For a culture that is all about exercise, progress, and feeling the burn, restorative yoga may seem like a waste of time. However, if you have ever attended a yoga class, you know how healing some well-timed stretching can be for your sore and aching muscles. Restorative yoga goes even a step further to create a relaxing and nourishing practice for both your body and mind.
The benefits of doing nothing
Whether you are a seasoned yogi or a marathon runner who just finished their 20th race, restorative yoga has something to offer you. As a practice, this type of yoga involves doing nothing. That’s right, we said nothing. You are guided into a pose, supported by props, and you allow your body to do the rest. No reaching for your toes, no twisting like a pretzel, no work at all.
You may wonder what this type of yoga can accomplish. You could also do “nothing” sitting on your couch and watching Netflix, right? When you get into a restorative yoga pose, you may feel barely a stretch, but your joints, muscles, ligaments, and skeleton are aligned to allow a deep release. This means that, although it is the gentlest form of yoga asana, restorative yoga has significant benefits to offer your physical body. In addition, you also hold poses longer and remain still for a larger amount of time. This allows plenty of time for you to work on your mental focus and concentration which is cultivated during meditative moments such as these.
A word about the nervous system
Our autonomic nervous system has two branches: the parasympathetic nervous system (PNS) and the sympathetic nervous system (SNS). The PNS enacts what is called the rest and digest response in the body. When you leave a yoga class feeling really calm, it is because you have activated this part of your nervous system.

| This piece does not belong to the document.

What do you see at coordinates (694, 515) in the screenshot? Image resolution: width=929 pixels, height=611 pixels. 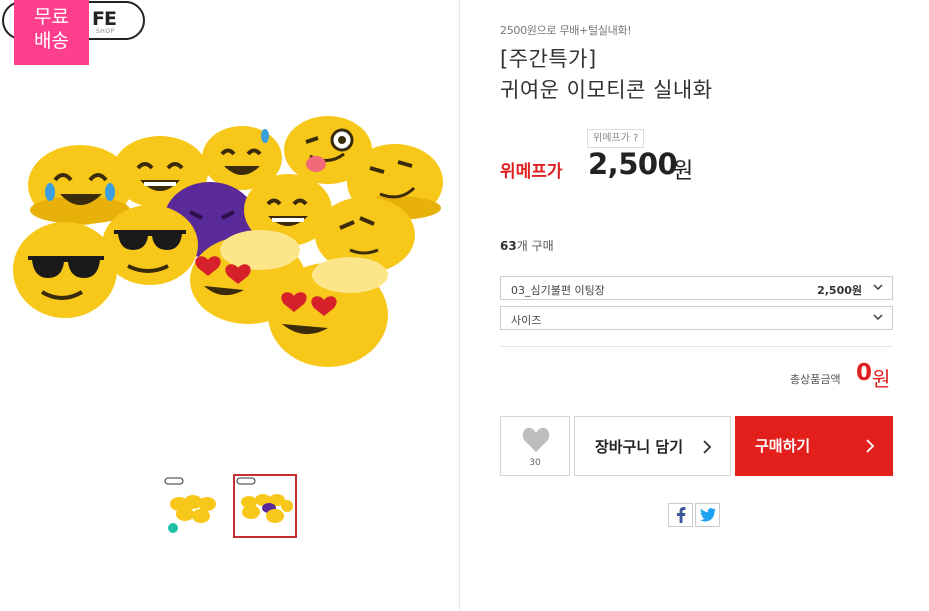 I see `share-buttons` at bounding box center [694, 515].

The SNS, on the other hand, is responsible for the fight-flight-freeze response. This response tells the body to increase the heart rate, shut down digestion and more. Most Americans walk around with an activated SNS a lot of the time. When walking through the door into a restorative yoga class, however, we are essentially helping our bodies to enter the rest and digest phase. This slows breathing, lowers blood pressure and produces an increased feeling of well-being. Who doesn’t want that? Other benefits include (but are not limited to):
- Reduced chronic pain
- Improved sleep
- Enhanced mood
- Decreased stress and anxiety
- Getting you in tune with your body
- Easy to modify and safe for pregnancy
The dos and don’ts of restorative yoga
While restorative yoga is gentle on the body, there are some precautions to take. First, and especially if you are a beginner to yoga, take at least a few in-person classes before trying anything at home. Ideally, a skilled instructor can help you get comfortable with the many props that are available. In this modern and busy world, however, restorative yoga from home is better than nothing, but be cautious, especially if you are prone to injury.
If you have an injury—or you are recovering from an injury—let your teacher know ASAP. There are plenty of modifications available so that you can perform poses with your own safety and comfort in mind.
When you head to a restorative class, do plan to wear layers in case you become chilled while laying down and have a water bottle at the ready. Even though you aren’t sweating, your body will still be releasing built-up toxins, and staying hydrated helps to flush your system. Follow your teacher’s cues so that you can cultivate a meditative state, but don’t be hard on yourself if your mind wanders. People heading to a restorative class, especially for the first time, are often surprised at the quiet, still time they get, and we aren’t used to that in our culture.
Restorative yoga is a great way to decrease your stress and help your body to relax. By activating your PNS and enhancing the mind-body connection, you can also become more attuned to your overall mental and physical state. All good reasons to head to a class and do nothing!